- Film poster
- Directed by: Michael Sarne
- Written by: Michael Sarne
- Produced by: Michael Laughlin
- Starring: Geneviève Waïte Christian Doermer Calvin Lockhart Donald Sutherland Glenna Forster-Jones
- Cinematography: Walter Lassally
- Edited by: Norman Wanstall
- Music by: Rod McKuen
- Production company: Laughlin Films
- Distributed by: 20th Century Fox
- Release dates: 24 November 1968 (USA); December 1968 (UK);
- Running time: 108 minutes
- Country: United Kingdom
- Language: English
- Budget: $1.2 million
- Box office: $1.3 million (US/ Canada rentals)

= Joanna (1968 film) =

1968 British film by Michael Sarne

Joanna is a 1968 British comedy-drama film directed and written by Michael Sarne, and starring Geneviève Waïte, Christian Doermer, Calvin Lockhart and Donald Sutherland.

==Plot==
Joanna, a wide-eyed, naïve art student in Swinging London, has a romantic fling with her teacher, aspiring painter Hendrik Casson. She eventually leaves him for impoverished Dominic while her gold-digging friend Beryl takes up with the quite wealthy Lord Sanderson.

They travel to Sanderson's second home in Morocco, where he reveals that he has a terminal illness and sponsors an exhibit of Hendrik's paintings. Meanwhile, Dominic dumps Joanna because she refuses to stop seeing other men.

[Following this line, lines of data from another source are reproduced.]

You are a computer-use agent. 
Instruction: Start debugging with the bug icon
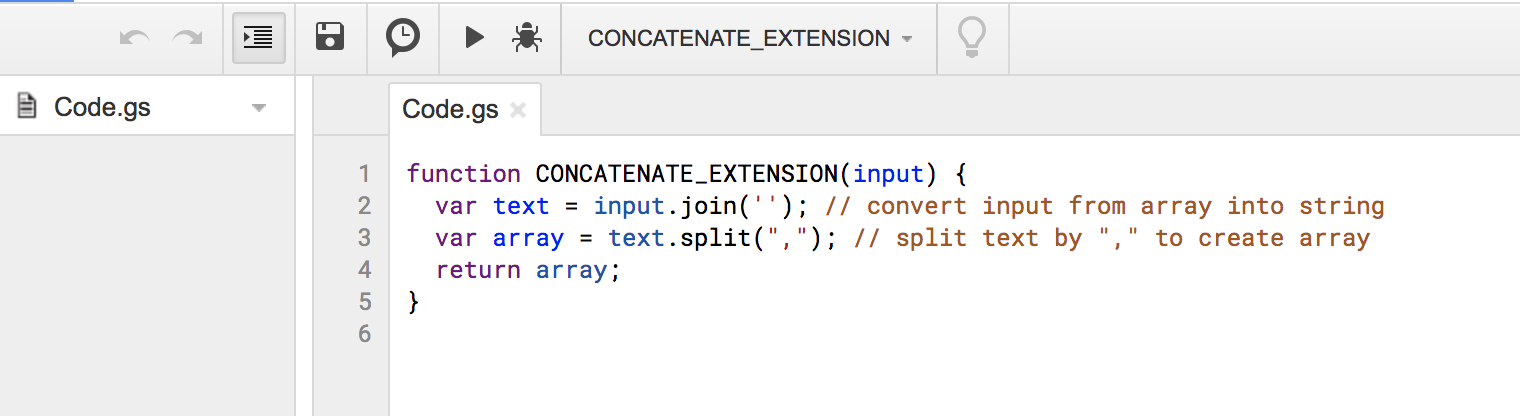pos(526,38)
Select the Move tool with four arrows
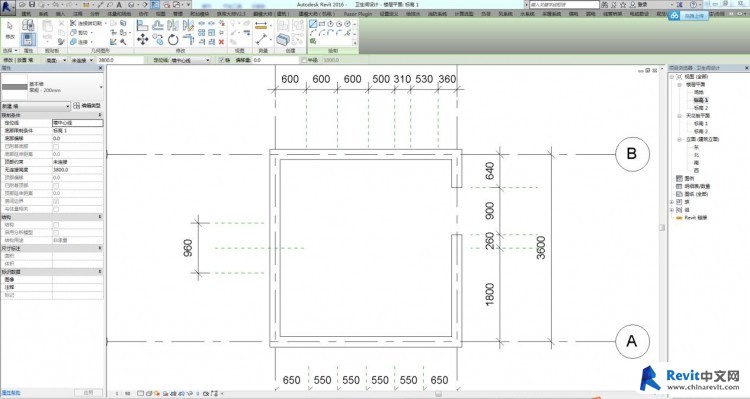 [143, 40]
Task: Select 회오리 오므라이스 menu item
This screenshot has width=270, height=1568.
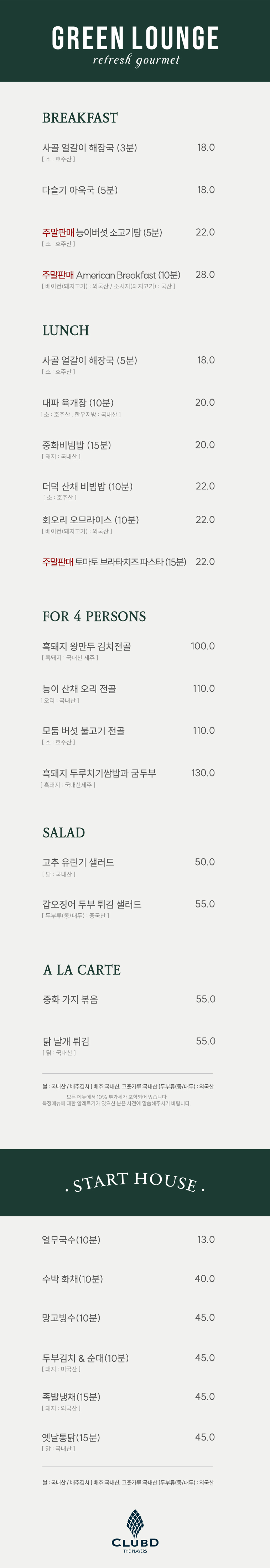Action: tap(90, 520)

Joanna's next lover, Beryl's brother Gordon, impregnates her. Beaten by criminals to whom he is in debt, Gordon takes revenge by killing one of them. He is convicted of murder and sent to prison, leaving Joanna alone with their expected child.

==Cast==
- Geneviève Waïte as Joanna
- Christian Doermer as Hendrik Casson
- Calvin Lockhart as Gordon
- Donald Sutherland as Lord Peter Sanderson
- Glenna Forster-Jones as Beryl
- David Scheur as Dominic Endersley
- Marda Vanne as Granny
- Geoffrey Morris as the father
- Michelle Cook as Margot
- Manning Wilson as Inspector
- Clifton Jones as black detective
- Dan Caulfield as white detective
- Michael Chow as Lefty
- Anthony Ainley as Bruce
- Jane Bradbury as Angela
- Fiona Lewis as Miranda De Hyde
- Michael Sarne as film director
- Caroline Munro (uncredited)

==Production==
Sarne had an affair with Waïte during the making of the film and was physically violent towards her during the shoot. In a 1968 interview with New York magazine, he said that hitting Waïte was "the only way to direct this girl, otherwise she's very cheeky. She has to be shown. I mean she knew that unless she behaved herself she'd get slapped down. One is polite to girls so long as they behave themselves". He continued saying he "didn't punch her around as corrective punishment. Only when she annoyed me".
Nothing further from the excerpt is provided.